Count the lines in the records below that contain the string "height", matching case exactly, and reply with only that number.
[begin AVAILABLE RECORDS]
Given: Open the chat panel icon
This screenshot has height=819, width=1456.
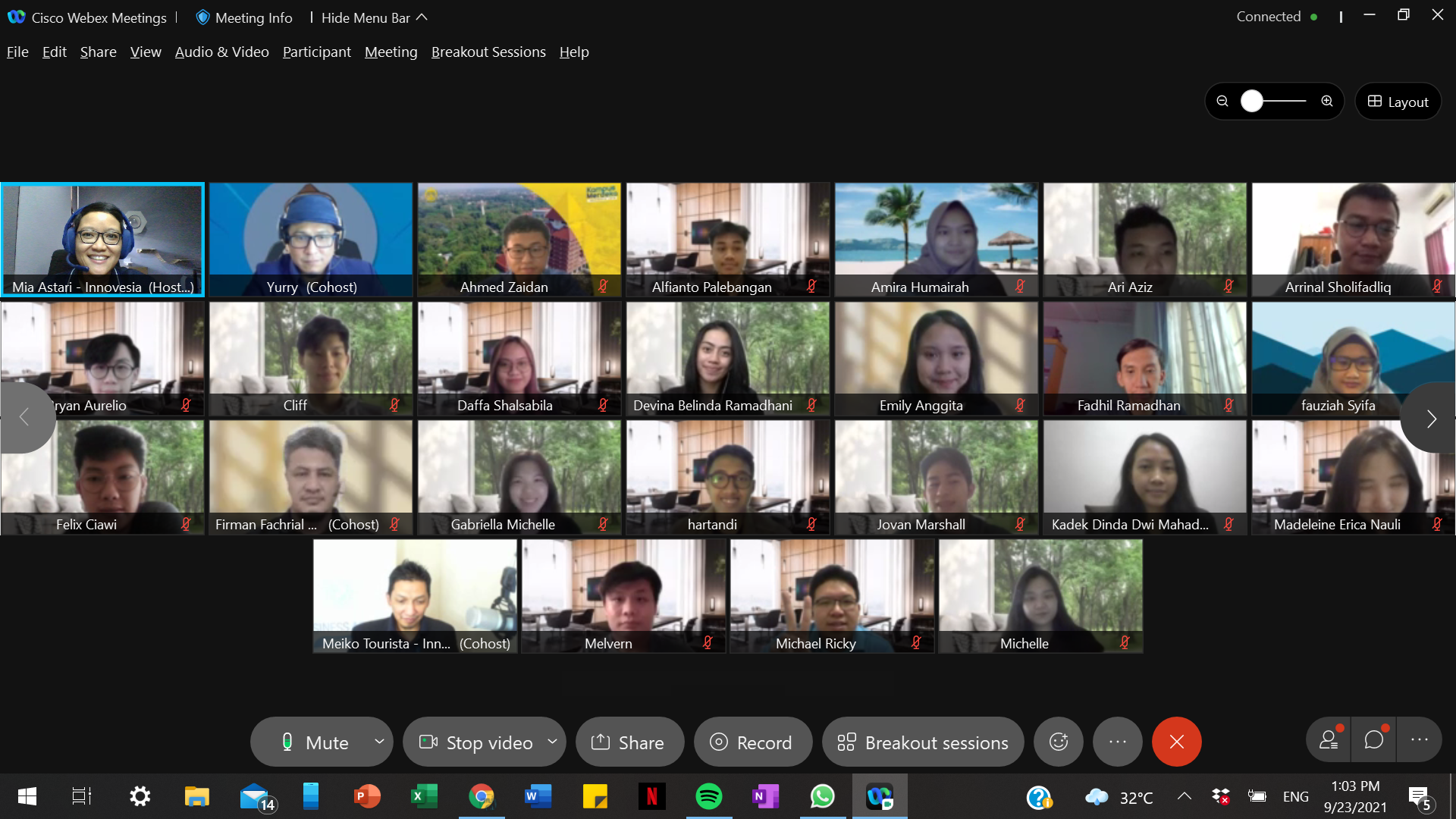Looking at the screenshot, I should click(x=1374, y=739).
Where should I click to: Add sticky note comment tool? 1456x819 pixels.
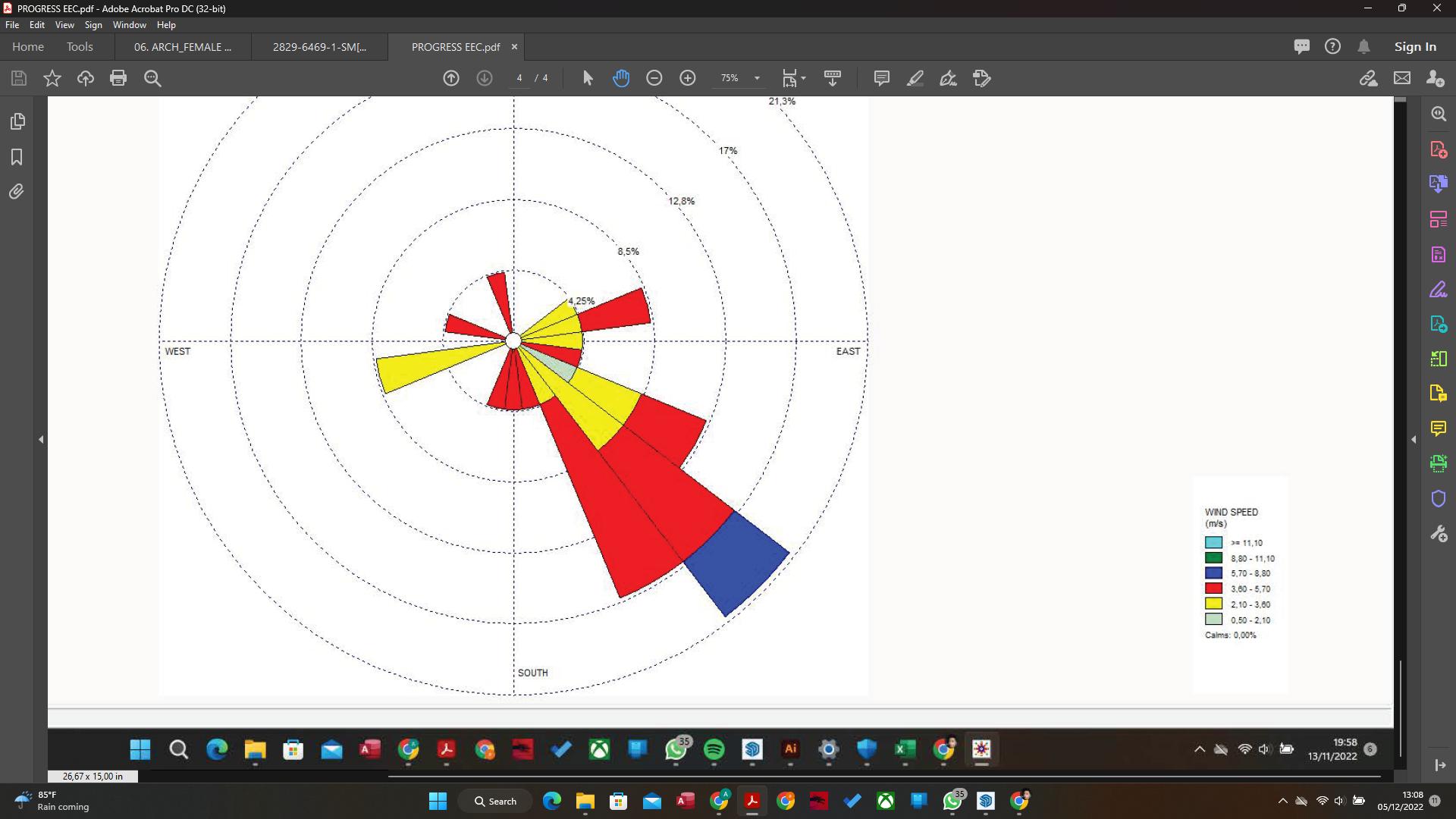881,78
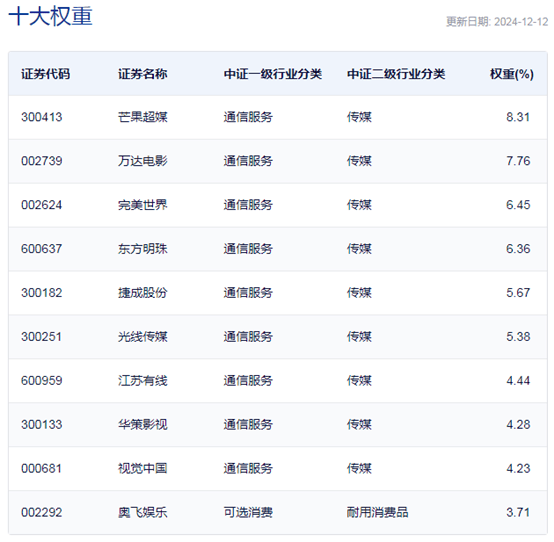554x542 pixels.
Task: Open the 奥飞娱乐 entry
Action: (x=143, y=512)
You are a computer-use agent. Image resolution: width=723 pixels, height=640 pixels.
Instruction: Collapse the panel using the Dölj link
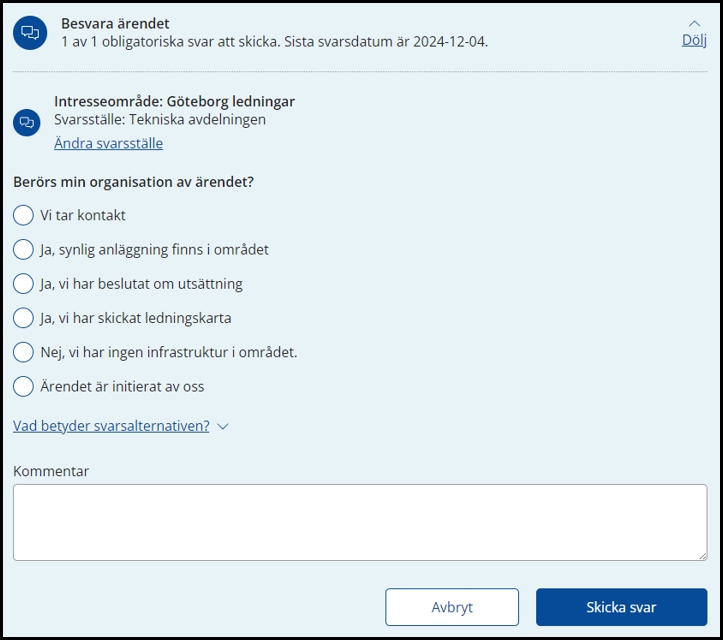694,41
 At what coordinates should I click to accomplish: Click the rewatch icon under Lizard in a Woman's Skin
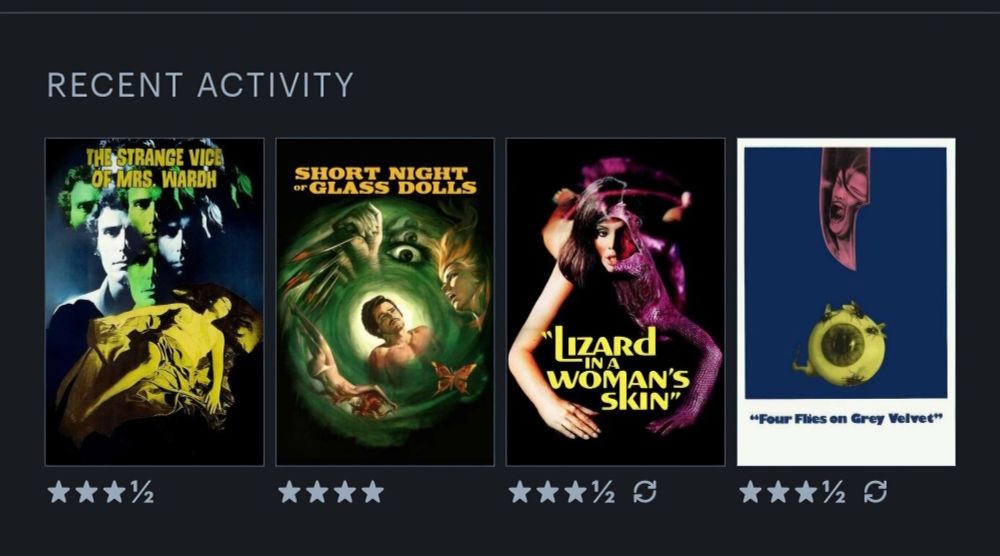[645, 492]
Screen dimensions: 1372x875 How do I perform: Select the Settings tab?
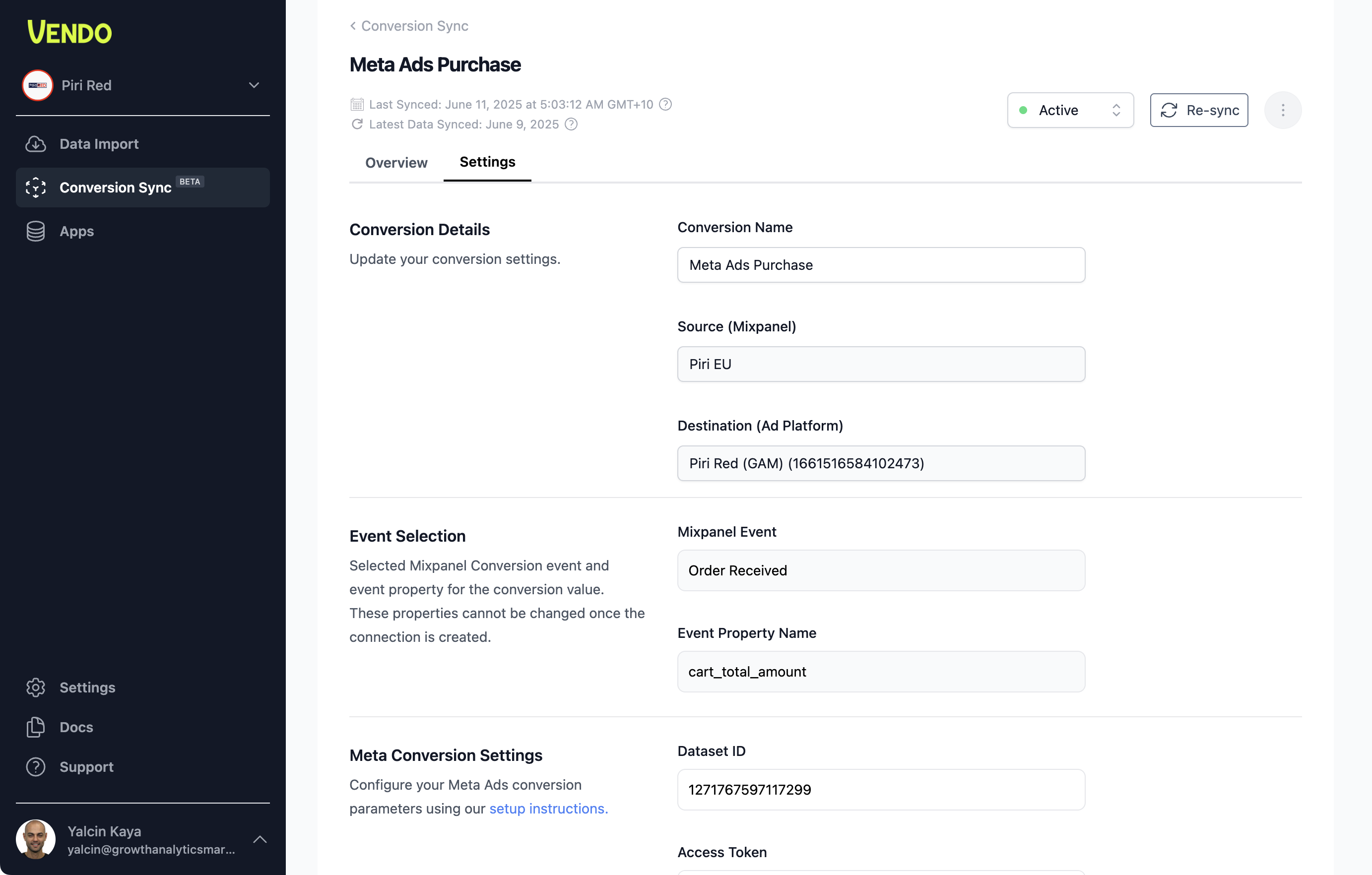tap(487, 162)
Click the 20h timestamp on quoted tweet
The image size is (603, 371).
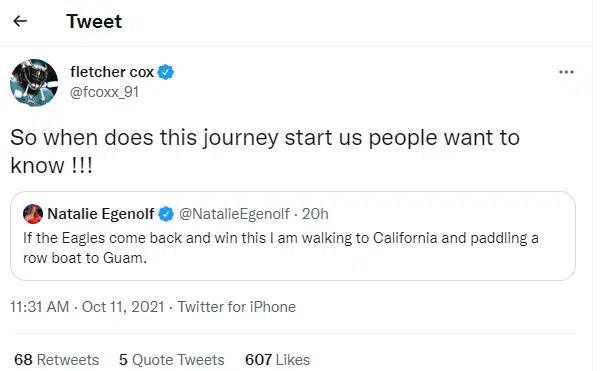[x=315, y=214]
[end AVAILABLE RECORDS]
» ANSWER IN FULL: 2